**Set exercise**:
Rewrite each line of the listing below as an entry in a JSON list of strings, leaving out blank lines.

(begin)

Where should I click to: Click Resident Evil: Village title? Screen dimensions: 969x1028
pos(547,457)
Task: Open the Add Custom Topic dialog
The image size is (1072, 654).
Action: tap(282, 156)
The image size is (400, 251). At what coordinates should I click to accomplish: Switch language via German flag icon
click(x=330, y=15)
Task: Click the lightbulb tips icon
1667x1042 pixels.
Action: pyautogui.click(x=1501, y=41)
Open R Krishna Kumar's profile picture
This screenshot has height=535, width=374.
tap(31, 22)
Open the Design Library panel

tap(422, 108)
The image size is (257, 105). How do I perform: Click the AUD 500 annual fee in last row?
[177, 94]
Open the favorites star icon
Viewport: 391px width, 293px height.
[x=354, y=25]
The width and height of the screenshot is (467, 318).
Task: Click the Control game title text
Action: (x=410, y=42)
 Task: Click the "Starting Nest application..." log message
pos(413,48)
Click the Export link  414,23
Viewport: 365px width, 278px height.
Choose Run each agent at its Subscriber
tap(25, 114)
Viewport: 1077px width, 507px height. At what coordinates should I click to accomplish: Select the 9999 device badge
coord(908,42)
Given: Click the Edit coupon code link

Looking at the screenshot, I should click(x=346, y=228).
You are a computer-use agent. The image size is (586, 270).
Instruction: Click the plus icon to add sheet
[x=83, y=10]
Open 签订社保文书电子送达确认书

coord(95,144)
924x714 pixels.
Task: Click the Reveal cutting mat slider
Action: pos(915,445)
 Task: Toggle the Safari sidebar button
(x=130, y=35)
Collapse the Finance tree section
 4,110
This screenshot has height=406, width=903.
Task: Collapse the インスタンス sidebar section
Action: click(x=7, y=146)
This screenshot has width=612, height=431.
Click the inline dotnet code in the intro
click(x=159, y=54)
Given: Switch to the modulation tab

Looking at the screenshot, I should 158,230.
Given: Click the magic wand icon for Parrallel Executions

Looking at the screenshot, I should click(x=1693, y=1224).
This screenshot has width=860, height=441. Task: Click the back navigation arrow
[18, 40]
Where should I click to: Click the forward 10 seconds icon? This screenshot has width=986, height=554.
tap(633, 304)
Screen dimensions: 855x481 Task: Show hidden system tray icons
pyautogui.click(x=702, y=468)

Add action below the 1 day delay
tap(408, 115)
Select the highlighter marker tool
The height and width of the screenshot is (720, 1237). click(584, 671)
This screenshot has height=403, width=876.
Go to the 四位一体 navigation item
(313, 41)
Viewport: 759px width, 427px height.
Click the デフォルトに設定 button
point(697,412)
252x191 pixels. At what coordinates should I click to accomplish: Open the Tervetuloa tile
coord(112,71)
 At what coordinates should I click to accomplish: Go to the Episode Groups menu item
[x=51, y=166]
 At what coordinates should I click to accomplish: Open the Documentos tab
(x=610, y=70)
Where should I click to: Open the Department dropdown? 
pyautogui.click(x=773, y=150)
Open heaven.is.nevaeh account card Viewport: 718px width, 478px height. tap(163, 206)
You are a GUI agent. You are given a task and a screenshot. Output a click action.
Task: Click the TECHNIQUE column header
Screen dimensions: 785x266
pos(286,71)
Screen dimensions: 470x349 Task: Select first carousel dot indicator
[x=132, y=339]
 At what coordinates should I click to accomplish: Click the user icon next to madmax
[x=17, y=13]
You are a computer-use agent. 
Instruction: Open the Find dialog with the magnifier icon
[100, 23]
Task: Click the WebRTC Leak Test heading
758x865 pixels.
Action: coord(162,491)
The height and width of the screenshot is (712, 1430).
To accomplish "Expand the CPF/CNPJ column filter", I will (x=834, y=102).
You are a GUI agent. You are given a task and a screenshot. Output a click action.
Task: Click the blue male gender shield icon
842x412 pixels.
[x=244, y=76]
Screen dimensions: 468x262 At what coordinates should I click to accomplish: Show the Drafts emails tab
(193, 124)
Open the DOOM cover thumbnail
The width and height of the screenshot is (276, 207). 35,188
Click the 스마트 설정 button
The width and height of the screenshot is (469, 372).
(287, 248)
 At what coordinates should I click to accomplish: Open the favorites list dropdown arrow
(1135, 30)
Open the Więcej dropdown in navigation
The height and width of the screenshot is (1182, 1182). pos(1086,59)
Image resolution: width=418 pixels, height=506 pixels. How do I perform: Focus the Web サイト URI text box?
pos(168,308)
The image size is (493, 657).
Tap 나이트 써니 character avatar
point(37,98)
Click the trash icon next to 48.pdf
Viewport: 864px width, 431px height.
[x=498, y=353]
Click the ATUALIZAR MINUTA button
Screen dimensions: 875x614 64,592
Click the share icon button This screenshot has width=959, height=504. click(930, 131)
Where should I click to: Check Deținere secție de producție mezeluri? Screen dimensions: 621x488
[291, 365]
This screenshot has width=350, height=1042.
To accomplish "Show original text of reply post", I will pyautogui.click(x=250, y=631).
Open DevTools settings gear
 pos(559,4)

(end)

**Answer for the task**:
[
  "Where should I click to: Click Resident Evil: Village title? Screen dimensions: 969x1028",
  "pos(547,457)",
  "Task: Open the Add Custom Topic dialog",
  "The image size is (1072, 654).",
  "Action: tap(282, 156)",
  "The image size is (400, 251). At what coordinates should I click to accomplish: Switch language via German flag icon",
  "click(x=330, y=15)",
  "Task: Click the lightbulb tips icon",
  "1667x1042 pixels.",
  "Action: pyautogui.click(x=1501, y=41)",
  "Open R Krishna Kumar's profile picture",
  "This screenshot has height=535, width=374.",
  "tap(31, 22)",
  "Open the Design Library panel",
  "tap(422, 108)",
  "The image size is (257, 105). How do I perform: Click the AUD 500 annual fee in last row?",
  "[177, 94]",
  "Open the favorites star icon",
  "Viewport: 391px width, 293px height.",
  "[x=354, y=25]",
  "The width and height of the screenshot is (467, 318).",
  "Task: Click the Control game title text",
  "Action: (x=410, y=42)",
  " Task: Click the \"Starting Nest application...\" log message",
  "pos(413,48)",
  "Click the Export link  414,23",
  "Viewport: 365px width, 278px height.",
  "Choose Run each agent at its Subscriber",
  "tap(25, 114)",
  "Viewport: 1077px width, 507px height. At what coordinates should I click to accomplish: Select the 9999 device badge",
  "coord(908,42)",
  "Given: Click the Edit coupon code link",
  "Looking at the screenshot, I should click(x=346, y=228).",
  "You are a computer-use agent. The image size is (586, 270).",
  "Instruction: Click the plus icon to add sheet",
  "[x=83, y=10]",
  "Open 签订社保文书电子送达确认书",
  "coord(95,144)",
  "924x714 pixels.",
  "Task: Click the Reveal cutting mat slider",
  "Action: pos(915,445)",
  " Task: Toggle the Safari sidebar button",
  "(x=130, y=35)",
  "Collapse the Finance tree section",
  " 4,110",
  "This screenshot has height=406, width=903.",
  "Task: Collapse the インスタンス sidebar section",
  "Action: click(x=7, y=146)",
  "This screenshot has width=612, height=431.",
  "Click the inline dotnet code in the intro",
  "click(x=159, y=54)",
  "Given: Switch to the modulation tab",
  "Looking at the screenshot, I should 158,230.",
  "Given: Click the magic wand icon for Parrallel Executions",
  "Looking at the screenshot, I should click(x=1693, y=1224).",
  "This screenshot has width=860, height=441. Task: Click the back navigation arrow",
  "[18, 40]",
  "Where should I click to: Click the forward 10 seconds icon? This screenshot has width=986, height=554.",
  "tap(633, 304)",
  "Screen dimensions: 855x481 Task: Show hidden system tray icons",
  "pyautogui.click(x=702, y=468)",
  "Add action below the 1 day delay",
  "tap(408, 115)",
  "Select the highlighter marker tool",
  "The height and width of the screenshot is (720, 1237). click(584, 671)",
  "This screenshot has height=403, width=876.",
  "Go to the 四位一体 navigation item",
  "(313, 41)",
  "Viewport: 759px width, 427px height.",
  "Click the デフォルトに設定 button",
  "point(697,412)",
  "252x191 pixels. At what coordinates should I click to accomplish: Open the Tervetuloa tile",
  "coord(112,71)",
  " At what coordinates should I click to accomplish: Go to the Episode Groups menu item",
  "[x=51, y=166]",
  " At what coordinates should I click to accomplish: Open the Documentos tab",
  "(x=610, y=70)",
  "Where should I click to: Open the Department dropdown? ",
  "pyautogui.click(x=773, y=150)",
  "Open heaven.is.nevaeh account card Viewport: 718px width, 478px height. tap(163, 206)",
  "You are a GUI agent. You are given a task and a screenshot. Output a click action.",
  "Task: Click the TECHNIQUE column header",
  "Screen dimensions: 785x266",
  "pos(286,71)",
  "Screen dimensions: 470x349 Task: Select first carousel dot indicator",
  "[x=132, y=339]",
  " At what coordinates should I click to accomplish: Click the user icon next to madmax",
  "[x=17, y=13]",
  "You are a computer-use agent. ",
  "Instruction: Open the Find dialog with the magnifier icon",
  "[100, 23]",
  "Task: Click the WebRTC Leak Test heading",
  "758x865 pixels.",
  "Action: coord(162,491)",
  "The height and width of the screenshot is (712, 1430).",
  "To accomplish \"Expand the CPF/CNPJ column filter\", I will (x=834, y=102).",
  "You are a GUI agent. You are given a task and a screenshot. Output a click action.",
  "Task: Click the blue male gender shield icon",
  "842x412 pixels.",
  "[x=244, y=76]",
  "Screen dimensions: 468x262 At what coordinates should I click to accomplish: Show the Drafts emails tab",
  "(193, 124)",
  "Open the DOOM cover thumbnail",
  "The width and height of the screenshot is (276, 207). 35,188",
  "Click the 스마트 설정 button",
  "The width and height of the screenshot is (469, 372).",
  "(287, 248)",
  " At what coordinates should I click to accomplish: Open the favorites list dropdown arrow",
  "(1135, 30)",
  "Open the Więcej dropdown in navigation",
  "The height and width of the screenshot is (1182, 1182). pos(1086,59)",
  "Image resolution: width=418 pixels, height=506 pixels. How do I perform: Focus the Web サイト URI text box?",
  "pos(168,308)",
  "The image size is (493, 657).",
  "Tap 나이트 써니 character avatar",
  "point(37,98)",
  "Click the trash icon next to 48.pdf",
  "Viewport: 864px width, 431px height.",
  "[x=498, y=353]",
  "Click the ATUALIZAR MINUTA button",
  "Screen dimensions: 875x614 64,592",
  "Click the share icon button This screenshot has width=959, height=504. click(930, 131)",
  "Where should I click to: Check Deținere secție de producție mezeluri? Screen dimensions: 621x488",
  "[291, 365]",
  "This screenshot has width=350, height=1042.",
  "To accomplish \"Show original text of reply post\", I will pyautogui.click(x=250, y=631).",
  "Open DevTools settings gear",
  " pos(559,4)"
]